Kavita reiterates the case of an underage Dalit girl who was raped in Bundelkhand’s Banda district in 2016 and could manage to get her perpetrator arrested immediately after filing charges against the accused under the SC/SCT Act. In yet another instance, a Dalit woman in Chitrakoot was raped, killed and then her chopped up body was discarded in a gunny bag. At first, the police refused to file any FIRs against the accused. However, several protests and mobilization among the SC community forced the police to arrest the accused under the SC/ST Act.

“Had it not been for the immediate arrest provision of the Act, the accused could have escaped the law, as so often happens in such cases when the accused have money and influence,” Kavita said, though she admitted that the accused is now out on bail. Kavita also added that in her experience, police officers often come from upper caste families themselves and thus end up protecting only their ‘caste-brothers’. She said that many police officers refuse to even lodge POA cases, omitting details of casteist discrimination or slurs from FIR of victims.

A resident of Bundelkhand herself, Kavita said that instances of upper class discriminating against SC/ST was common in her hometown.

"Some shopkeepers don’t serve SC/STs cold drink. If they do, they are asked to wash the bottles and bring back. Casteist slurs like 'chamarin', 'bhangi' are as common as anything. In such situations, how can SC/ST women who are doubly vulnerable, both in terms of being women and belonging to lower caste, defend themselves against sexual crimes which are contextualized in their caste identities?"

Beena Pallical, of the National Campaign For Dalit Human Rights, agrees that the sexual crimes against SC/ST women cannot be treated as standalone cases of sexual violence against women.

“Look at the numbers. The most number of women who face sexual crimes and abuse belong to SC/ST communities. These are not sexual crimes but caste crimes,” Pallical said.

Pallical said that even today, SC/ST women in a lot of Indian villages are “not allowed to file complaints against upper caste perpetrators of crime”. “They are not even allowed to enter police stations or given chairs to sit on,” she added.

“If they are not even able to file complaints because they are Dalit, how can they be misusing the SC/ST Act to frame innocents?” an irate Pallical asked. “And by diluting the POA, we make these women even more vulnerable to being targeted as well as obstruct them from obtaining justice,” the activist said.

The POA amendment is reminiscent of the proposed guidelines an SC Bench issued last year to dilute the dowry law.
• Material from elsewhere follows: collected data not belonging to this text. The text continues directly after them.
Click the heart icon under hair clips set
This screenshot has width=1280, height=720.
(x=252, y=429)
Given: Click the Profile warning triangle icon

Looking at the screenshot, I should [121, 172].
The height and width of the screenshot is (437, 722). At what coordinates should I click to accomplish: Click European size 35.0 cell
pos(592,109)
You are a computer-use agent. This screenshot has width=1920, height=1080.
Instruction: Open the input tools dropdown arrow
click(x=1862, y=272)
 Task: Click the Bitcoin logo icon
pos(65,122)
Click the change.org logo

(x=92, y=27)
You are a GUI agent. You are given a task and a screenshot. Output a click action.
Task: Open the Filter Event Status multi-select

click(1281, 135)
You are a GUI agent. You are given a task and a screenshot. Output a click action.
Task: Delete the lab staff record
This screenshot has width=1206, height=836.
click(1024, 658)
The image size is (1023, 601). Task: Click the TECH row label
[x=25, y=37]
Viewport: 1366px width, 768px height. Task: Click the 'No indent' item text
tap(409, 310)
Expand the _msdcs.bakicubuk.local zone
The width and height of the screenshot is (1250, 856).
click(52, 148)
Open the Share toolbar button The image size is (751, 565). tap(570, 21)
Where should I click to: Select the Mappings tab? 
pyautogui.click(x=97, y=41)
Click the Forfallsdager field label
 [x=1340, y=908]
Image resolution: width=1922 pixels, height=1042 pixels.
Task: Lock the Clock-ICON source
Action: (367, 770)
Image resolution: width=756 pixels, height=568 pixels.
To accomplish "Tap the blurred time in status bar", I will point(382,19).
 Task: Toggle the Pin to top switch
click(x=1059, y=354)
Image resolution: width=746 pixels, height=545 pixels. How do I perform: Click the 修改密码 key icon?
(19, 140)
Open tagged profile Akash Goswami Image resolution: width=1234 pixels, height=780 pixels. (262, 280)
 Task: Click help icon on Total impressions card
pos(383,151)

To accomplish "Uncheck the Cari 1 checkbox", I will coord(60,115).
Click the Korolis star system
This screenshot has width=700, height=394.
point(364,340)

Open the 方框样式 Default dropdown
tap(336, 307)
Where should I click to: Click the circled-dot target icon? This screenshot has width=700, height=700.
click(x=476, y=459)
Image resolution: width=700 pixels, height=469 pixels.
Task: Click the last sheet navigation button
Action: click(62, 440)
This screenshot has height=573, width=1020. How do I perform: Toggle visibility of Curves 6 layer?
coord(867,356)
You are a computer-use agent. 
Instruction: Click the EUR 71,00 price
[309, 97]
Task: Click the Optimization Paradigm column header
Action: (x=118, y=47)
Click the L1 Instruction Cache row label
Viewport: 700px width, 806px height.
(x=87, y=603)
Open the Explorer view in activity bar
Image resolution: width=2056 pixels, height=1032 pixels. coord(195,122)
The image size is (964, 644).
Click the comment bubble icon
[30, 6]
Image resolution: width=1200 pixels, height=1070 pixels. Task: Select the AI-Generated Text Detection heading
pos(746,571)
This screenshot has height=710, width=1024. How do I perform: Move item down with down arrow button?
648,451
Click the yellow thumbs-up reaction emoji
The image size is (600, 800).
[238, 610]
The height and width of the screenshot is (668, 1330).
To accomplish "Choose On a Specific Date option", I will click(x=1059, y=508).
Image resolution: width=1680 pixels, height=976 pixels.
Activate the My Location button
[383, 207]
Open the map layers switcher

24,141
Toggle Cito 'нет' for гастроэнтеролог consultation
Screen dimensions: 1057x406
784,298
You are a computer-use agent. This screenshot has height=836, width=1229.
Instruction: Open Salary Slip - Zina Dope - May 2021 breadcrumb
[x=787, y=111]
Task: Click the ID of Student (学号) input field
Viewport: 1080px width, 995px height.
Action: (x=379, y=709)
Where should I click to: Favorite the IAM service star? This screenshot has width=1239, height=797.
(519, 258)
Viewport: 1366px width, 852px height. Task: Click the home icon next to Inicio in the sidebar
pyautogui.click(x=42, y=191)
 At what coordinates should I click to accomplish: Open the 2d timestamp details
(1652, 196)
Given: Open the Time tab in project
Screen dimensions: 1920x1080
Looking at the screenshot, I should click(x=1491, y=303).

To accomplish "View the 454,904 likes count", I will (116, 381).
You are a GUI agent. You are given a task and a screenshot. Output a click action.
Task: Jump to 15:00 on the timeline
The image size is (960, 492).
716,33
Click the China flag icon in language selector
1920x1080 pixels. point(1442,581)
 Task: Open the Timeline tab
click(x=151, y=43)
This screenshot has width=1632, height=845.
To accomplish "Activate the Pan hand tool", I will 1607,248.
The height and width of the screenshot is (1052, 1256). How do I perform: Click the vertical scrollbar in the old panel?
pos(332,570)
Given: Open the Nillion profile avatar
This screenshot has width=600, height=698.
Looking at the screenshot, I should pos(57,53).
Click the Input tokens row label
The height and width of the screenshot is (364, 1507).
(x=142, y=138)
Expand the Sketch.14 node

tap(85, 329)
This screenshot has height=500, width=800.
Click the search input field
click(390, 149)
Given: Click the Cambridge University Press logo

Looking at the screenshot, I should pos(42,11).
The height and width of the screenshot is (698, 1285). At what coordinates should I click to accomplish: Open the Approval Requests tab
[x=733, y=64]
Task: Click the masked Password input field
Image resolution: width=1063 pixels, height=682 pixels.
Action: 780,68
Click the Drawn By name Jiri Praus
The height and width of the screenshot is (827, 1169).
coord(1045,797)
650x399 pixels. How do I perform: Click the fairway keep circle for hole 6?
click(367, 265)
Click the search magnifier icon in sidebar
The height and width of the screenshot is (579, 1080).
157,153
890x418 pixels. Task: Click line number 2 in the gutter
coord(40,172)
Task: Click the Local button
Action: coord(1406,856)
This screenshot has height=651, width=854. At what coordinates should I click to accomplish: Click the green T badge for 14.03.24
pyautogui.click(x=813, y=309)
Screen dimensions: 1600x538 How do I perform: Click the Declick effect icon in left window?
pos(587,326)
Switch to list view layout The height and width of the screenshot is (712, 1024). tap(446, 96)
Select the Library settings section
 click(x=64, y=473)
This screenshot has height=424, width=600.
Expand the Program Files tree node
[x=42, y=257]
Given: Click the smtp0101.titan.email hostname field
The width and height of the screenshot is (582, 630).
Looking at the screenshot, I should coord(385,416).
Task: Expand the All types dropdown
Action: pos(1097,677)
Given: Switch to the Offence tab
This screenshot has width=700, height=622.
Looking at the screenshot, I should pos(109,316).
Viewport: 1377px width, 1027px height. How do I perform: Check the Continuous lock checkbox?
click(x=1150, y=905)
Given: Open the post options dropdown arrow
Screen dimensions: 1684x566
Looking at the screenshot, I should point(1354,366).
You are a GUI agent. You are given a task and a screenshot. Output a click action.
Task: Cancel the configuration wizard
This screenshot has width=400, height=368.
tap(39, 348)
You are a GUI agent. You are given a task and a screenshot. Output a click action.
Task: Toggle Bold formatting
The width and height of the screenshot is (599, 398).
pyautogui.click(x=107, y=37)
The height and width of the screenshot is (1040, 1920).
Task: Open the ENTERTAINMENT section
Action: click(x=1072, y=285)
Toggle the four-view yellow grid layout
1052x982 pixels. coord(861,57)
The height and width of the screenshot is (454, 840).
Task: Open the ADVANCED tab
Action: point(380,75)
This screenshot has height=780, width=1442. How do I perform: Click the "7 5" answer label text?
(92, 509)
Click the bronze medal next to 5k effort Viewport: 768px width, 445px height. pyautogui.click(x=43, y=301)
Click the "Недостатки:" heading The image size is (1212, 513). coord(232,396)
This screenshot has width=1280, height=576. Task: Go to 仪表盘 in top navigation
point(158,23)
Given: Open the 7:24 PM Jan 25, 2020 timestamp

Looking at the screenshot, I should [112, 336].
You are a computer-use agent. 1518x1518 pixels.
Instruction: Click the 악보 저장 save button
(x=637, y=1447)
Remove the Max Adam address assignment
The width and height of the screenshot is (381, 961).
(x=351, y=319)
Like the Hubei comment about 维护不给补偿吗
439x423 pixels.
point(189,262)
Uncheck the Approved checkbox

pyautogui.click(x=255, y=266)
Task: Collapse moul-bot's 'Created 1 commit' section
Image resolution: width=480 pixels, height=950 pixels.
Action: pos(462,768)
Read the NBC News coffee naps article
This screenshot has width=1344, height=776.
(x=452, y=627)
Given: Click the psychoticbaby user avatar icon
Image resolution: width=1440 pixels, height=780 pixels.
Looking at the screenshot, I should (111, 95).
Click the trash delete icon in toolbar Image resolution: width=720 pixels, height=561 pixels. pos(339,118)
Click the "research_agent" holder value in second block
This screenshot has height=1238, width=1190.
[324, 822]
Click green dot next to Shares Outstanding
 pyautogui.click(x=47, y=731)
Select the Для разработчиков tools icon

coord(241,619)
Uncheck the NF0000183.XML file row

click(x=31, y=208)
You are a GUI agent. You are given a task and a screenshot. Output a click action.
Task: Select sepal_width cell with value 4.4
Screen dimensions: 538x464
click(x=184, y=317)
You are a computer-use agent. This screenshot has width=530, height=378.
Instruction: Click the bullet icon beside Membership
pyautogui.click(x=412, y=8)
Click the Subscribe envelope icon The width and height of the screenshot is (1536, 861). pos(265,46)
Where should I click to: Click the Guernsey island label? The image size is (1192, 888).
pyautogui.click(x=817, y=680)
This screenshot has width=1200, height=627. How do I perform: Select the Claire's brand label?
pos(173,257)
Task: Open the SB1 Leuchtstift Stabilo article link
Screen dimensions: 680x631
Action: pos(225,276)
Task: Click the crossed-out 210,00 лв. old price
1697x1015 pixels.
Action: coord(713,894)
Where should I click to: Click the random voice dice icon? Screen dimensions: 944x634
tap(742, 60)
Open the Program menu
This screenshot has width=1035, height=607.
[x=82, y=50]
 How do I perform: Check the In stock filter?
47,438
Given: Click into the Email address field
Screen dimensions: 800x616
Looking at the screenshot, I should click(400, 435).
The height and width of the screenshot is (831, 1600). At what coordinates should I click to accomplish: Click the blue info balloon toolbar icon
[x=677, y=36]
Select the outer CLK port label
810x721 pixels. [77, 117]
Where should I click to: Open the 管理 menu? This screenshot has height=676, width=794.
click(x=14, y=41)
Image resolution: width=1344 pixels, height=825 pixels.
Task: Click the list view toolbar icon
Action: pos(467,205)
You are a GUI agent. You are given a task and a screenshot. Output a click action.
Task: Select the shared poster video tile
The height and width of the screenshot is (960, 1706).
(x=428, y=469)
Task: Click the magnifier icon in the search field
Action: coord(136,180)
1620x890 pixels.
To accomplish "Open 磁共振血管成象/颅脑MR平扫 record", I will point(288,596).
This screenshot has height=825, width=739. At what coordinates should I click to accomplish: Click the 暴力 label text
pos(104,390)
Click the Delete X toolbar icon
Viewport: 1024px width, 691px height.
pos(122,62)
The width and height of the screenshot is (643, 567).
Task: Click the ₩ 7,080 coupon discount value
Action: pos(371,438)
The bench had cited protecting ‘innocents’ against ‘frivolous’ complained that were allegedly being registered by women.

The bench was headed by Justices Justices AK Goel and UU Lalit. Incidentally, they happen to be the judges presiding on the bench that passed the POA amendment.

“First the dowry law... now, this. It seems the SC only wants to change laws that protect marginalized women like us,” rape survivor Asha Devi said. But Asha Devi isn’t giving up her fight. She said that though the judiciary is not with her anymore, she would continue to fight for her justice till her last penny.

*Name has been changed to protect the identity of the victim.